## WORK ITEM
A faithful transcription of all the data, images excluded, is the required answer.

========================================

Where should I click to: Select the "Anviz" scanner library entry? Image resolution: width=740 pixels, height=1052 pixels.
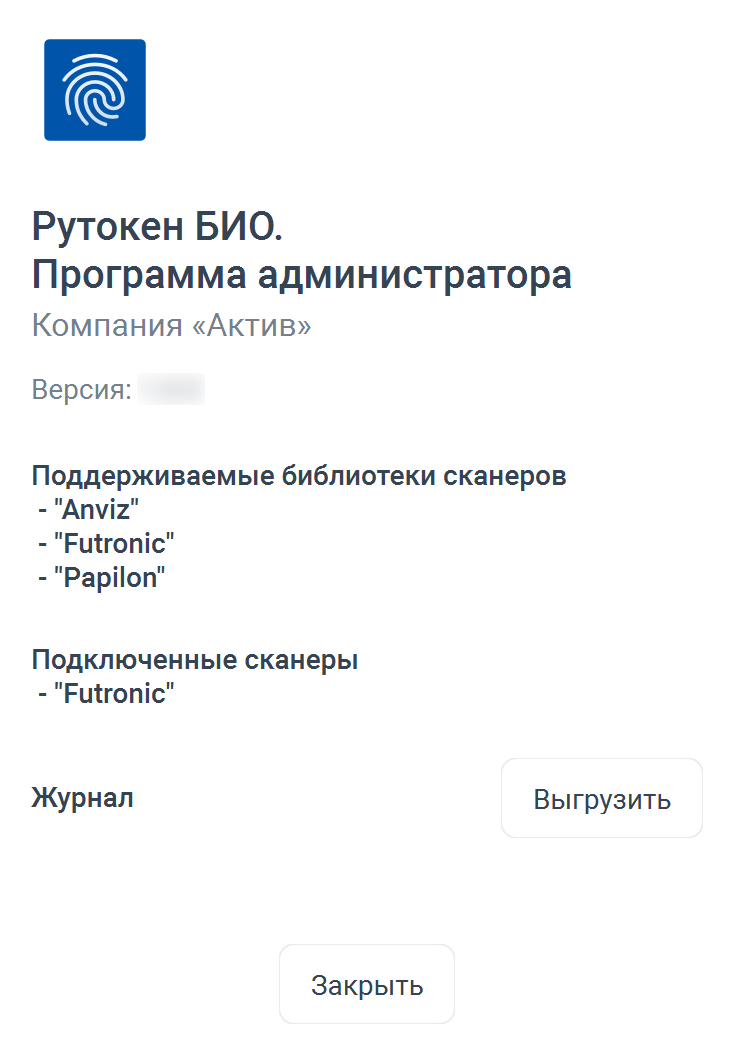point(89,509)
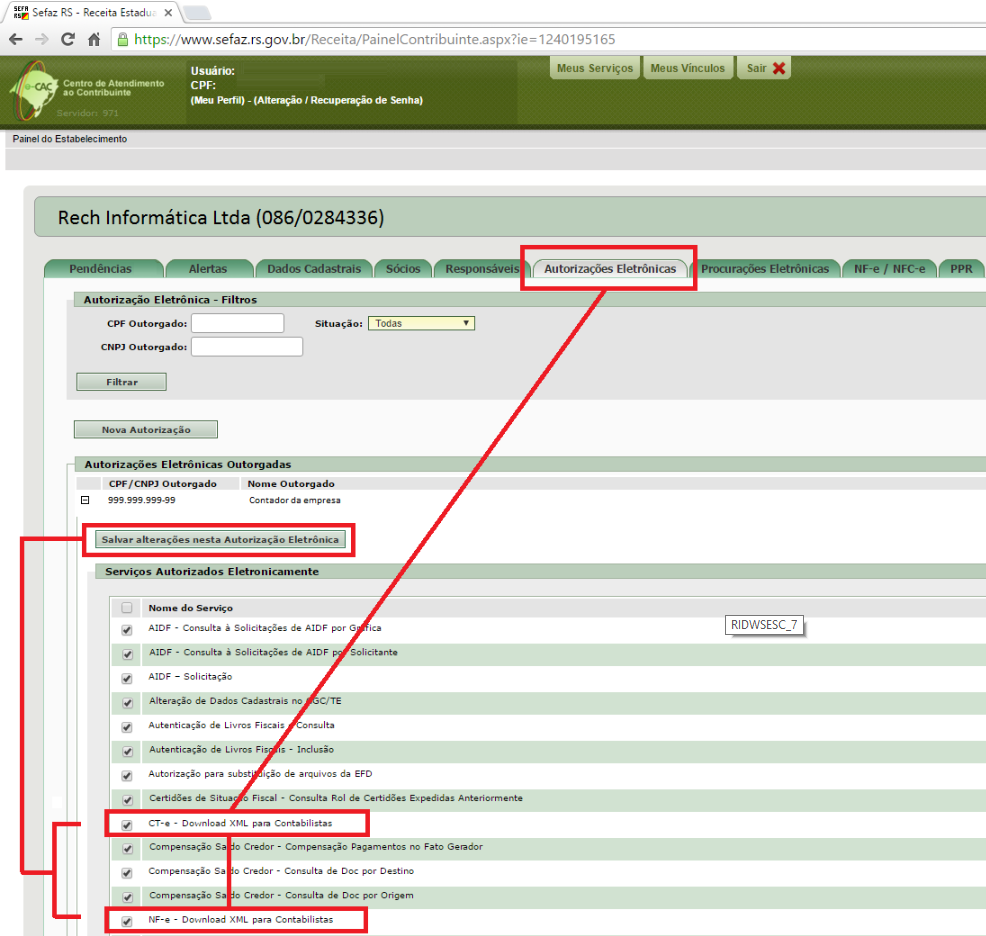
Task: Collapse the 999.999.999-99 authorization row
Action: (85, 500)
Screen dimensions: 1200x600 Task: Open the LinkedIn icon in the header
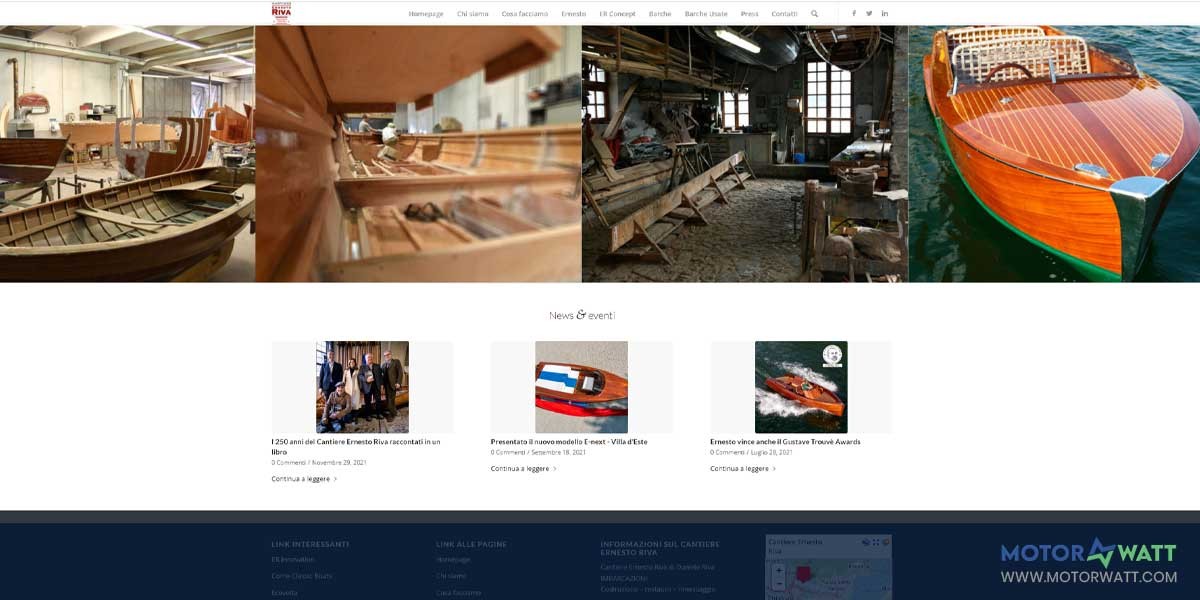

========================================

## EXERCISE OUTPUT
Where should I click to: Select the "Anviz" scanner library entry? Image resolution: width=740 pixels, height=1052 pixels.
point(89,509)
Task: Collapse the 999.999.999-99 authorization row
Action: (85, 500)
Screen dimensions: 1200x600 Task: Open the LinkedIn icon in the header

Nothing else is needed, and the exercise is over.